## Page extract
══════

What Do You Do? Wednesday

As I get a lot of people coming to me who are unclear on their career path, this weekly posting will be helpful to get a clearer understanding of various industries and careers that you might be considering. I’ll be profiling individuals who work in them and you can hear directly from folks who can give you the ‘low-down’ and inside information. They say that one of the best ways to do so is with information interviews – I’m giving you these. I would still encourage you to go and talk to others, as you will gain more than one perspective. I hope you enjoy these; if there are any particular jobs or industries you’d like to learn more about, feel free and message or contact me (cyscoaching.com).

Emergency Medical Technician (EMT) – Melissa A.

What led you into this career?

My early career path was to be a pediatrician but, once I got into college, I didn’t want to spend that many years in school so I decided to become a Physician Assistant, which is a very competitive field. The fastest way to get into PA school is to become either an EMT or a Paramedic, as you need to have hands-on experience to get in.  I started out as a Pharmacy Technician but that experience is not considered for PA school, since there is no direct patient care, so EMT was the quickest path. I did consider becoming a Paramedic, but their schooling is one year  – I would learn the same things; EMT is three months which would allow me to get direct patient care and meet the qualifications for PA school. My grandmother is a nurse, and my mother worked in various management positions in the healthcare industry, so this was a field that was familiar and that I’ve been attracted to.

What appealed to you?

I like helping people and working with children, which is why I wanted to be a  pediatrician. I used to go to work my mom sometimes, so I am comfortable in these settings. I like the variety and options of settings to work in. I currently work in the emergency room of a hospital, so I have get to see a variety of patients and use various skills to help them.

What did it take to get into this field/position

Once I made the decision, I researched schools and talked to friends who were in the field to determine the best choice.  I have a Bachelor’s degree in biomedical sciences so I did not have to take any prerequisites. I was still working while going to school, which can be challenging, but I was able to work with my employer on my schedule.

What is the best part of your day?

I like the variety of people I get to interact with, which includes the team I work on, which are other EMT’s, doctors and nurses. We are supportive to each other; along with the variety that each day brings, it makes the day go faster and be more fulfilling.

What is the worst part of the day?

Dealing with illness, and death and dying, can be stressful; sometimes patients can be highly stressed or sick and can be demanding or unreasonable, as can their families. Scheduling can be an issue, especially when people call off and you may be short-staffed. Another issue can be others expectations for their needs, which may not be realistic, or they want it in their own time; we sometimes are called to do several tasks at the same time.

What is the average salary and perks of the job?

══════

## Data to examine

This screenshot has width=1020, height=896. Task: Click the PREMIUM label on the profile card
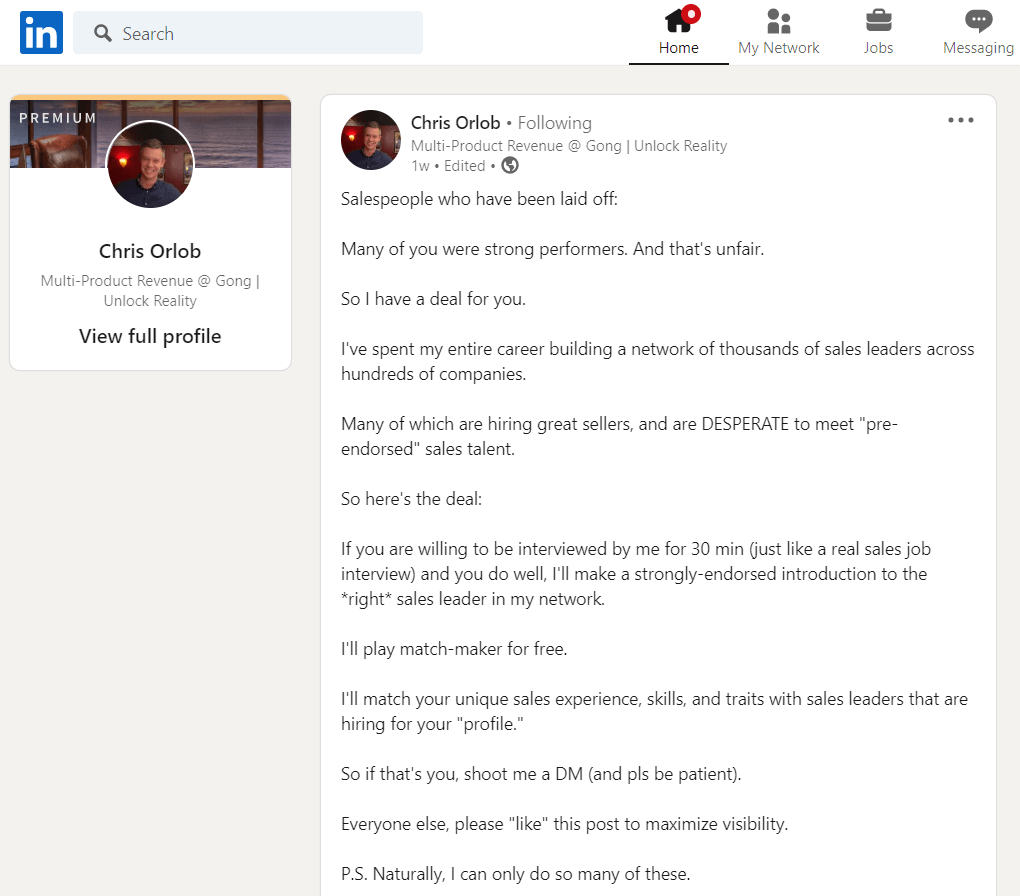click(57, 117)
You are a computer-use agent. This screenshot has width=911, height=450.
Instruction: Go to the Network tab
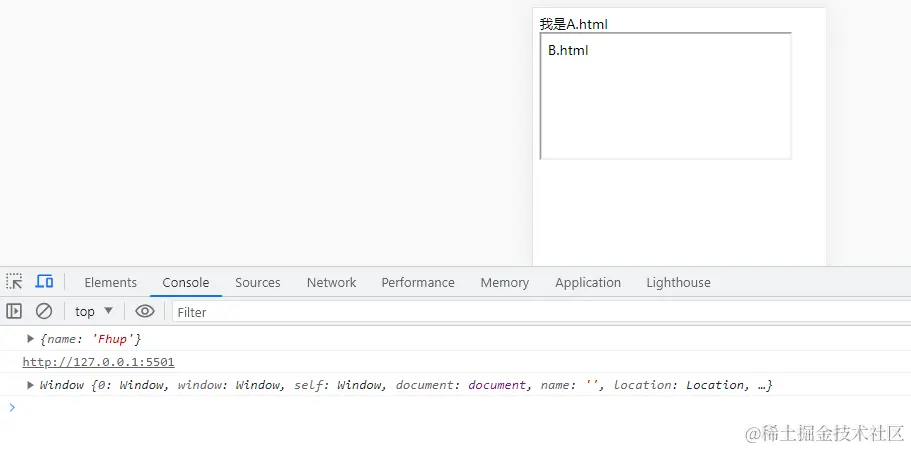(331, 283)
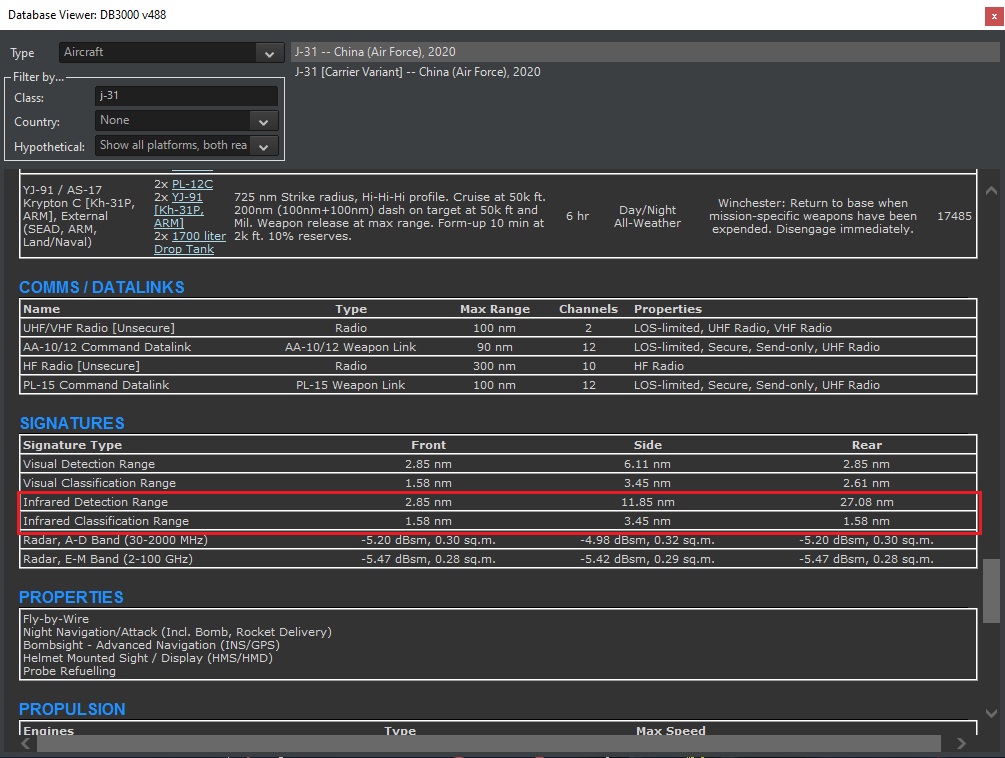Click the vertical scrollbar down arrow

click(x=991, y=713)
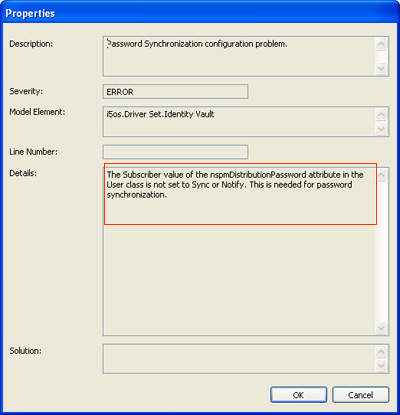Viewport: 400px width, 415px height.
Task: Click inside the Description text box
Action: coord(239,56)
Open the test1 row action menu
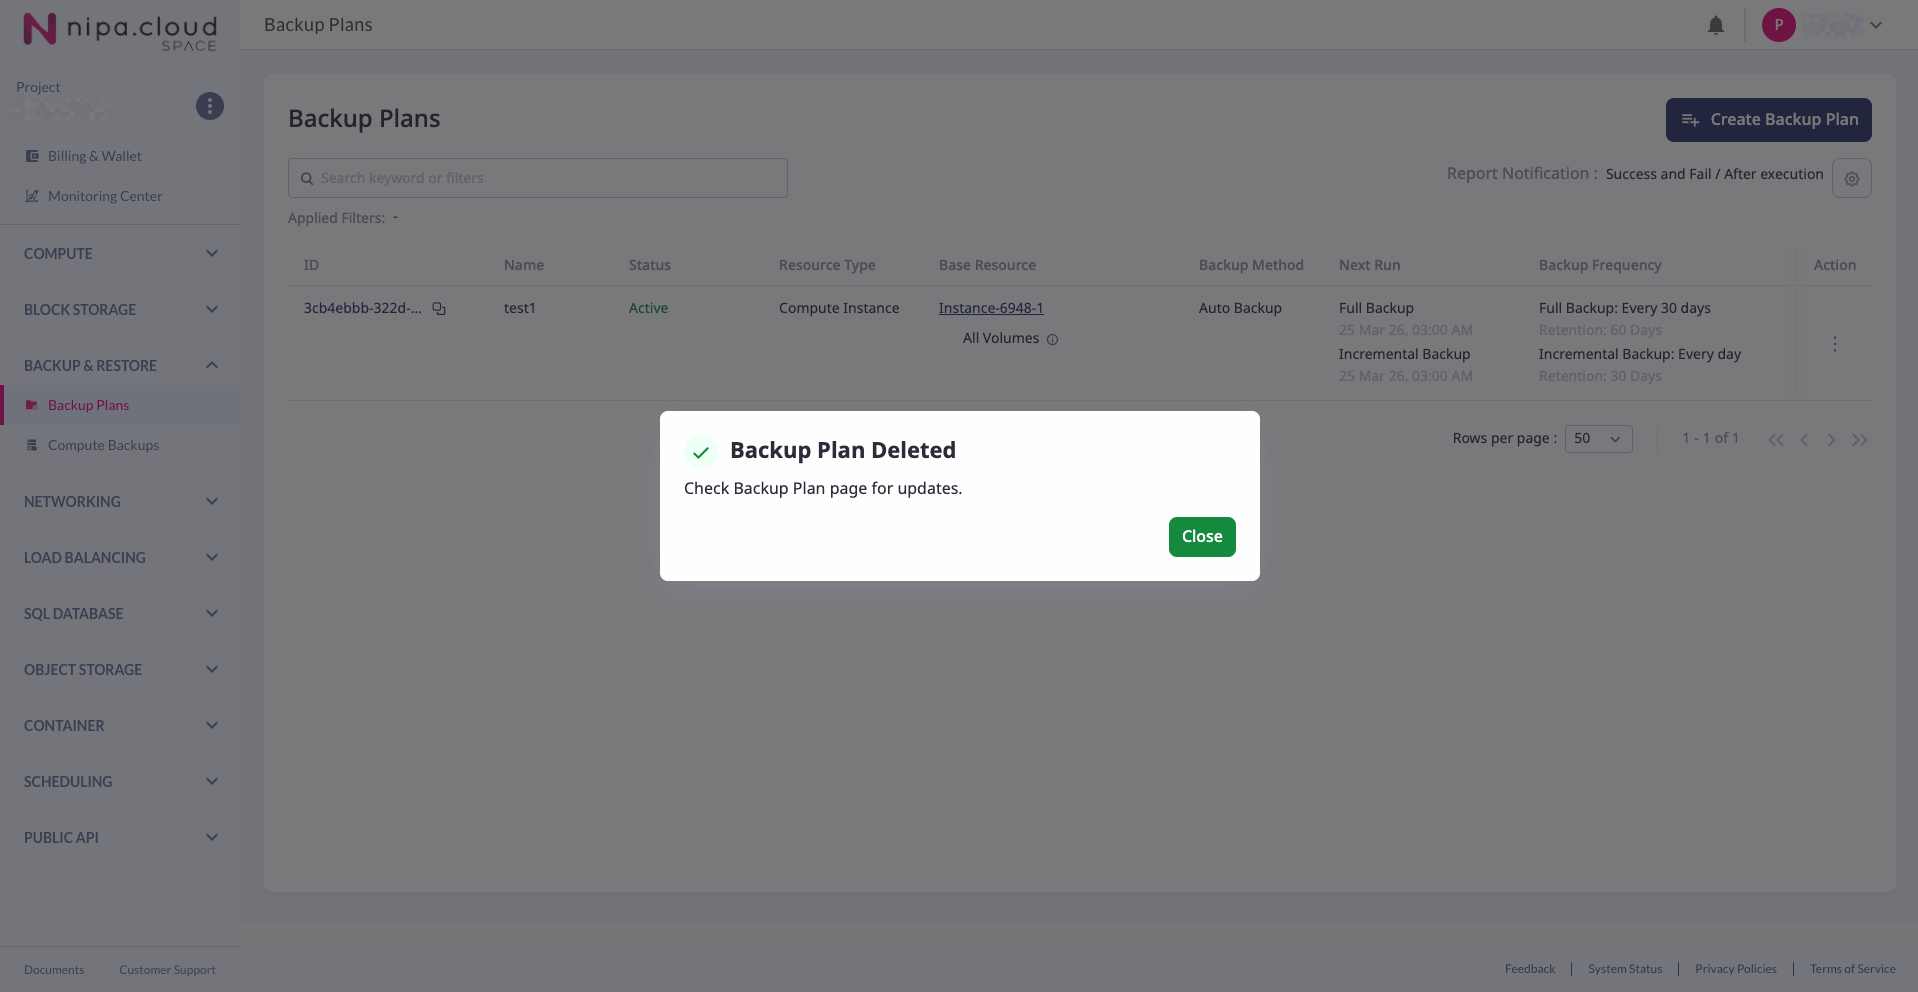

══════

## Problem to work on
Resume the EMT career interview above, picking up right after its last line.

## Written response
This can vary on the setting you work in, as well as the part of the country and/or county in your state. I’d recommend investigating in your area for the average salary. One needs to know that this is not a high-paying salary, even though you are helping to save lives; it’s the satisfaction you get from providing that help one needs to consider. I would say perks can include the work schedule, as you tend to work longer days but have more days off; you can decide which shift you’d like to work; you can have a career without 4 years of college. I guess another ‘perk’ is job opportunity, as this profession needs all types of workers at all times.

How would someone get started in this profession?

I’d recommend learning as much as you can about the industry and the requirements; investigate schools for cost and programming to ensure you will have full capability to provide the proper assistance. I’d also recommend that one looks at the types of agencies who hire EMT’s, such as hospitals or ambulance agencies, and see which ‘fits’ your needs. Be ready to attend classes daily, and do clinical work to help you get hands-on training. There is a test to become certified, so studying, commitment and preparation will help one pass.

What words of advice and/or recommendations would you give to someone considering this profession?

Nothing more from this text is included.